## Brief
Write the data below out in full, exactly as it stands.

## Information given
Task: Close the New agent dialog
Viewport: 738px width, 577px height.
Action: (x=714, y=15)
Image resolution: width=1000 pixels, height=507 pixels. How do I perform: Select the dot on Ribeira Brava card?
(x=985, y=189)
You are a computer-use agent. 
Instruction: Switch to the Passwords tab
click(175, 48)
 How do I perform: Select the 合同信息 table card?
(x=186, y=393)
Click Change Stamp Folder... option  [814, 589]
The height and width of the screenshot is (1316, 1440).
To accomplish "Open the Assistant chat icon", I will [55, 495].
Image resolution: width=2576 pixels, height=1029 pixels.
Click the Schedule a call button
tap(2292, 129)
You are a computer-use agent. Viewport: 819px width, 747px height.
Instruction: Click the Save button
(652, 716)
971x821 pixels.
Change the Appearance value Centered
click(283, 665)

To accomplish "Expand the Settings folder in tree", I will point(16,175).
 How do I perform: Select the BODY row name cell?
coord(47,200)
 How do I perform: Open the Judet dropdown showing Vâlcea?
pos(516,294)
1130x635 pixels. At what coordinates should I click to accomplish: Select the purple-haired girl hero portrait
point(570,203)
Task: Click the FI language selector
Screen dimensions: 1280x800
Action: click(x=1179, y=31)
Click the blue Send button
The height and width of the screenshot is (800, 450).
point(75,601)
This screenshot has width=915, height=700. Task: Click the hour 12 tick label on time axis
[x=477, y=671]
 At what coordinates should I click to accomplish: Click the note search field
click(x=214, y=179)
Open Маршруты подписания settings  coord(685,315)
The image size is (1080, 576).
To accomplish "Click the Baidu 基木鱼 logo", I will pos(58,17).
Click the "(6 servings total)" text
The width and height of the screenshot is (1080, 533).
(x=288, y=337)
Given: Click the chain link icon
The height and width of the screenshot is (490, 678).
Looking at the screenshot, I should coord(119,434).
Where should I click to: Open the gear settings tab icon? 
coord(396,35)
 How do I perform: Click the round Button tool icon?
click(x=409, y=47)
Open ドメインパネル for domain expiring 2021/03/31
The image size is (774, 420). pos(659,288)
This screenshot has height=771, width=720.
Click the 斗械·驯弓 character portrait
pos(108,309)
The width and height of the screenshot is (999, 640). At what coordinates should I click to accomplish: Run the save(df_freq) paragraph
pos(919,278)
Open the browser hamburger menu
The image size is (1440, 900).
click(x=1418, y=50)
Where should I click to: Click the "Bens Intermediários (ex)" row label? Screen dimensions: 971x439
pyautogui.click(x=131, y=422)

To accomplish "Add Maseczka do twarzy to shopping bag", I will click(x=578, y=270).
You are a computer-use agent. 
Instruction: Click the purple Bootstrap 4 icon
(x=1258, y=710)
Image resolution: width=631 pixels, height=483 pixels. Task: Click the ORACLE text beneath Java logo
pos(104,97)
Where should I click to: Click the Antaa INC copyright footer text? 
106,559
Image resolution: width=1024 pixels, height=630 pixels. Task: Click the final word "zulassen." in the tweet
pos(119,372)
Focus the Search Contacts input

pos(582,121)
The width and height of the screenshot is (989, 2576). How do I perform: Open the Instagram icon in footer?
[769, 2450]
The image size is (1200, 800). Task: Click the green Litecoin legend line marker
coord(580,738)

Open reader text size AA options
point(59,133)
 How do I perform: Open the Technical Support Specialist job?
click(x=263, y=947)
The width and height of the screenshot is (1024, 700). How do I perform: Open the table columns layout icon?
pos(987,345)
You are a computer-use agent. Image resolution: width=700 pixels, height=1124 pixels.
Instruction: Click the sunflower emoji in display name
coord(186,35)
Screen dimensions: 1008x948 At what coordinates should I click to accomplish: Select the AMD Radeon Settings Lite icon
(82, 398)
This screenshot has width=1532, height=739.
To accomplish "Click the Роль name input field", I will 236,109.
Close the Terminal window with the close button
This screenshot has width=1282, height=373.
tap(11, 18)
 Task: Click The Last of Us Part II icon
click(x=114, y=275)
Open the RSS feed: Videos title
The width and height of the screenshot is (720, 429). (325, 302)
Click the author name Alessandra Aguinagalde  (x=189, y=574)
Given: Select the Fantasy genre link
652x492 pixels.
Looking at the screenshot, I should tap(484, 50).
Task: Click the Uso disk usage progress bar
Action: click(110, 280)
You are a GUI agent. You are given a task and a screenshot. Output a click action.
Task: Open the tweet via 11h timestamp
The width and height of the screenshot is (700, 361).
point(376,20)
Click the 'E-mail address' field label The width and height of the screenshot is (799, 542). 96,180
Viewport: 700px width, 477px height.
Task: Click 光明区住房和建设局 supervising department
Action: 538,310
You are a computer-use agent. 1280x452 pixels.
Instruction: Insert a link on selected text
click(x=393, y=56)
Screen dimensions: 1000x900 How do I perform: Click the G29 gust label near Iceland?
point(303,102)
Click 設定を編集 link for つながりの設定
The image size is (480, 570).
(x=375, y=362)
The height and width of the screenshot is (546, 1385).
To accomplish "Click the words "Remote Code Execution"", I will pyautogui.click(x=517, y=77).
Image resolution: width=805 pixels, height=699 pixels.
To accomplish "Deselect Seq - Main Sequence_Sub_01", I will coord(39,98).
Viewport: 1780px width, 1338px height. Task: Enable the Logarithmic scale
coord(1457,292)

## Task result
Task: Close the New agent dialog
Viewport: 738px width, 577px height.
Action: (x=714, y=15)
Image resolution: width=1000 pixels, height=507 pixels. How do I perform: Select the dot on Ribeira Brava card?
(x=985, y=189)
You are a computer-use agent. 
Instruction: Switch to the Passwords tab
click(175, 48)
 How do I perform: Select the 合同信息 table card?
(x=186, y=393)
Click Change Stamp Folder... option  [814, 589]
The height and width of the screenshot is (1316, 1440).
To accomplish "Open the Assistant chat icon", I will [55, 495].
Image resolution: width=2576 pixels, height=1029 pixels.
Click the Schedule a call button
tap(2292, 129)
You are a computer-use agent. Viewport: 819px width, 747px height.
Instruction: Click the Save button
(652, 716)
971x821 pixels.
Change the Appearance value Centered
click(283, 665)

To accomplish "Expand the Settings folder in tree", I will point(16,175).
 How do I perform: Select the BODY row name cell?
coord(47,200)
 How do I perform: Open the Judet dropdown showing Vâlcea?
pos(516,294)
1130x635 pixels. At what coordinates should I click to accomplish: Select the purple-haired girl hero portrait
point(570,203)
Task: Click the FI language selector
Screen dimensions: 1280x800
Action: click(x=1179, y=31)
Click the blue Send button
The height and width of the screenshot is (800, 450).
point(75,601)
This screenshot has width=915, height=700. Task: Click the hour 12 tick label on time axis
[x=477, y=671]
 At what coordinates should I click to accomplish: Click the note search field
click(x=214, y=179)
Open Маршруты подписания settings  coord(685,315)
The image size is (1080, 576).
To accomplish "Click the Baidu 基木鱼 logo", I will pos(58,17).
Click the "(6 servings total)" text
The width and height of the screenshot is (1080, 533).
(x=288, y=337)
Given: Click the chain link icon
The height and width of the screenshot is (490, 678).
Looking at the screenshot, I should coord(119,434).
Where should I click to: Open the gear settings tab icon? 
coord(396,35)
 How do I perform: Click the round Button tool icon?
click(x=409, y=47)
Open ドメインパネル for domain expiring 2021/03/31
The image size is (774, 420). pos(659,288)
This screenshot has height=771, width=720.
Click the 斗械·驯弓 character portrait
pos(108,309)
The width and height of the screenshot is (999, 640). At what coordinates should I click to accomplish: Run the save(df_freq) paragraph
pos(919,278)
Open the browser hamburger menu
The image size is (1440, 900).
click(x=1418, y=50)
Where should I click to: Click the "Bens Intermediários (ex)" row label? Screen dimensions: 971x439
pyautogui.click(x=131, y=422)

To accomplish "Add Maseczka do twarzy to shopping bag", I will click(x=578, y=270).
You are a computer-use agent. 
Instruction: Click the purple Bootstrap 4 icon
(x=1258, y=710)
Image resolution: width=631 pixels, height=483 pixels. Task: Click the ORACLE text beneath Java logo
pos(104,97)
Where should I click to: Click the Antaa INC copyright footer text? 
106,559
Image resolution: width=1024 pixels, height=630 pixels. Task: Click the final word "zulassen." in the tweet
pos(119,372)
Focus the Search Contacts input

pos(582,121)
The width and height of the screenshot is (989, 2576). How do I perform: Open the Instagram icon in footer?
[769, 2450]
The image size is (1200, 800). Task: Click the green Litecoin legend line marker
coord(580,738)

Open reader text size AA options
point(59,133)
 How do I perform: Open the Technical Support Specialist job?
click(x=263, y=947)
The width and height of the screenshot is (1024, 700). How do I perform: Open the table columns layout icon?
pos(987,345)
You are a computer-use agent. Image resolution: width=700 pixels, height=1124 pixels.
Instruction: Click the sunflower emoji in display name
coord(186,35)
Screen dimensions: 1008x948 At what coordinates should I click to accomplish: Select the AMD Radeon Settings Lite icon
(82, 398)
This screenshot has width=1532, height=739.
To accomplish "Click the Роль name input field", I will 236,109.
Close the Terminal window with the close button
This screenshot has width=1282, height=373.
tap(11, 18)
 Task: Click The Last of Us Part II icon
click(x=114, y=275)
Open the RSS feed: Videos title
The width and height of the screenshot is (720, 429). (325, 302)
Click the author name Alessandra Aguinagalde  (x=189, y=574)
Given: Select the Fantasy genre link
652x492 pixels.
Looking at the screenshot, I should tap(484, 50).
Task: Click the Uso disk usage progress bar
Action: click(110, 280)
You are a GUI agent. You are given a task and a screenshot. Output a click action.
Task: Open the tweet via 11h timestamp
The width and height of the screenshot is (700, 361).
point(376,20)
Click the 'E-mail address' field label The width and height of the screenshot is (799, 542). 96,180
Viewport: 700px width, 477px height.
Task: Click 光明区住房和建设局 supervising department
Action: 538,310
You are a computer-use agent. 1280x452 pixels.
Instruction: Insert a link on selected text
click(x=393, y=56)
Screen dimensions: 1000x900 How do I perform: Click the G29 gust label near Iceland?
point(303,102)
Click 設定を編集 link for つながりの設定
The image size is (480, 570).
(x=375, y=362)
The height and width of the screenshot is (546, 1385).
To accomplish "Click the words "Remote Code Execution"", I will pyautogui.click(x=517, y=77).
Image resolution: width=805 pixels, height=699 pixels.
To accomplish "Deselect Seq - Main Sequence_Sub_01", I will coord(39,98).
Viewport: 1780px width, 1338px height. Task: Enable the Logarithmic scale
coord(1457,292)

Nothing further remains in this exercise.